It's hard to believe that we have a nature that would rather destroy someone else -- punish them, resent them -- than see itself as it is. Most of us still don't believe it, but when things don't happen the way we want them to, what becomes of us? What do we express? You know the answer, don't you?
We would actually rather put someone or something else into a crucible than see our own weakness. Rather than see we are not what we believe ourselves to be, we will do anything to preserve our sense of self.
Our so-called "morality" is predicated on what we have to do to keep from seeing ourselves as we are. And so, we fall into painful states of frustration and anger if we're unable to do what we want to do, if we're unable to get others to be what we want them to be, or we can't pull off what we've imagined.
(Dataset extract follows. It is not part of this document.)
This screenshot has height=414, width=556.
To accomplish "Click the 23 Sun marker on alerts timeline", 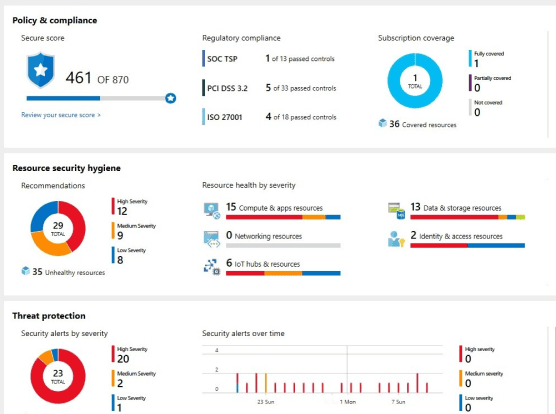I will (x=266, y=402).
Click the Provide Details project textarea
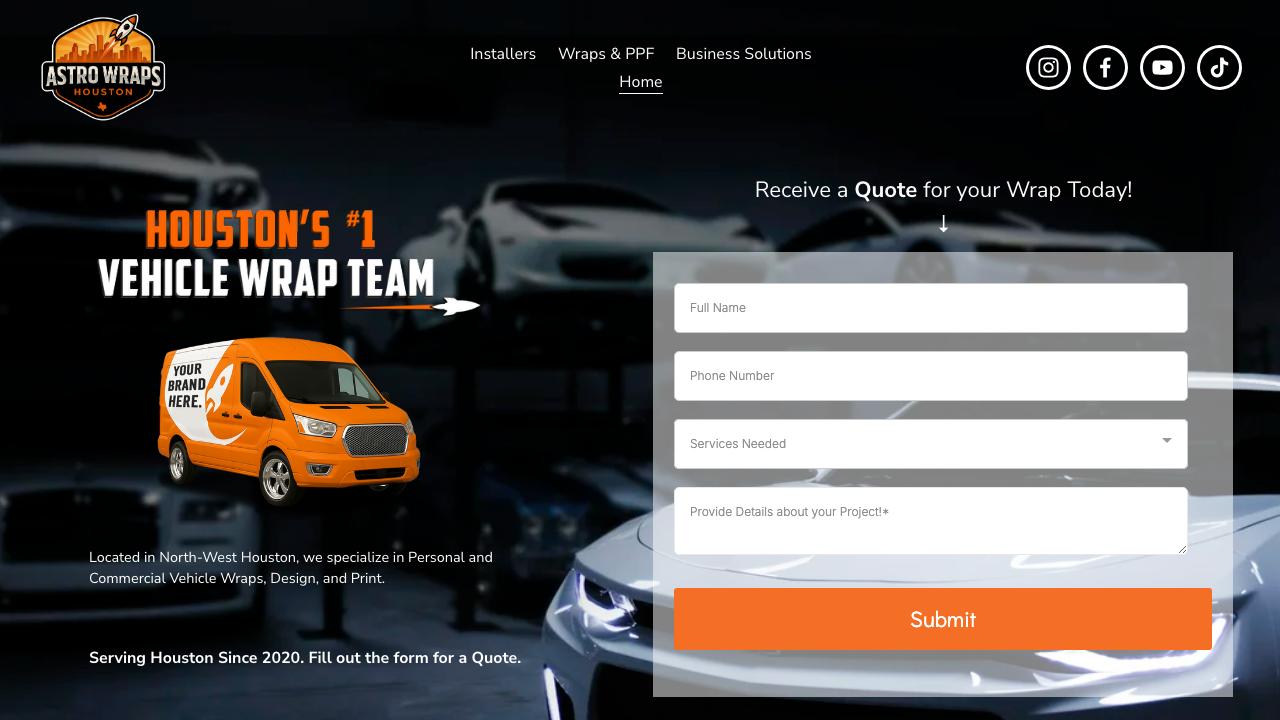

Then, as part of the frustration that finds something or someone to blame for it, comes the inevitable justification of why we had to be like that. Or, if we weren't this way, then nothing would change. Really? How about because we are this way, nothing changes!
We're meant to see ourselves through another level of self that doesn't judge what it sees. Instead, it understands that what we're given to see as the reason for why we are the way we are can never change why we are the way we are. We're not the way we are because of what others are. We are the way we are, and others are here to show us the way we are. Everything that we do is intended to be a mirror in which we're exposed to a nature within ourselves -- a nature that doesn't see itself and that doesn't want to see itself.
There's only one way for a man or a woman to change the kind of human being they are. It isn't by changing others. It's not by changing this or that. It's not by getting people to agree. The only way to change ourselves is to actually see ourselves the way we are.